:: Task ::
Every line of the entries with the word "computer" in it should be shown.

:: Entries provided ::
+ + + +

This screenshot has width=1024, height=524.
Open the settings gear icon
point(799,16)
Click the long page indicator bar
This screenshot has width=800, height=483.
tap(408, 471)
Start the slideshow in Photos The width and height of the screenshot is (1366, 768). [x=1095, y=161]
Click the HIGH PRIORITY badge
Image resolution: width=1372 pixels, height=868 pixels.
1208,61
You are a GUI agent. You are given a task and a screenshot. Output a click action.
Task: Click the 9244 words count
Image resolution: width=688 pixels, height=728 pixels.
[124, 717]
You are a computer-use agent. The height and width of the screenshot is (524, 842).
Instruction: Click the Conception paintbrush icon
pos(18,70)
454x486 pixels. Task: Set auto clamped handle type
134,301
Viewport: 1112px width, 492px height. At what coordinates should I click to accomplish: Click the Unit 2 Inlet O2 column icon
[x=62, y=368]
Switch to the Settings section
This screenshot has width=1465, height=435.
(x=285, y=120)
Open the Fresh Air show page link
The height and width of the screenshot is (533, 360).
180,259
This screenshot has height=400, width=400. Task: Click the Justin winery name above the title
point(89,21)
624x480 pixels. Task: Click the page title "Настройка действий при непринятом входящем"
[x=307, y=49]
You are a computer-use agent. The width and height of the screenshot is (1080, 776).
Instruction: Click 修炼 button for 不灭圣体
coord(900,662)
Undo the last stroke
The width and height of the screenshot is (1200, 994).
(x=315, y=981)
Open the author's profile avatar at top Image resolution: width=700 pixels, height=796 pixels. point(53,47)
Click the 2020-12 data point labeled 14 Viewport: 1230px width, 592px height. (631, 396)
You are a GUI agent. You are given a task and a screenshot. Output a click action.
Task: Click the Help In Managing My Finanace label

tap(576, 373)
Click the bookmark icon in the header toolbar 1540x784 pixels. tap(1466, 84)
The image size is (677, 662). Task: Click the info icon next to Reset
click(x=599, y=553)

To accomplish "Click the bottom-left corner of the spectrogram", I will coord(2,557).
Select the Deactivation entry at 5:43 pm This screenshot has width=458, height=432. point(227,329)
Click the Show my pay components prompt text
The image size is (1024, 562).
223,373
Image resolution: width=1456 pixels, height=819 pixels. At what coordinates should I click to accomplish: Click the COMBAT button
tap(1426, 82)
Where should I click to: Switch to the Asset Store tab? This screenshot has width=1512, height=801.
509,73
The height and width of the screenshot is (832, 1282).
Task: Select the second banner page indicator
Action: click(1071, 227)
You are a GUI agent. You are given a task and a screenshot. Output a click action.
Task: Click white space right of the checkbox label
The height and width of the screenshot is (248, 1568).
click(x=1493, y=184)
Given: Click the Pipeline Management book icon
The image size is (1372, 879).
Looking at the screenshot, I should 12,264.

+ + + +

:: Result of this exercise ::
You are a computer-use agent. The height and width of the screenshot is (524, 842).
You are a computer-use agent. The width and height of the screenshot is (1080, 776).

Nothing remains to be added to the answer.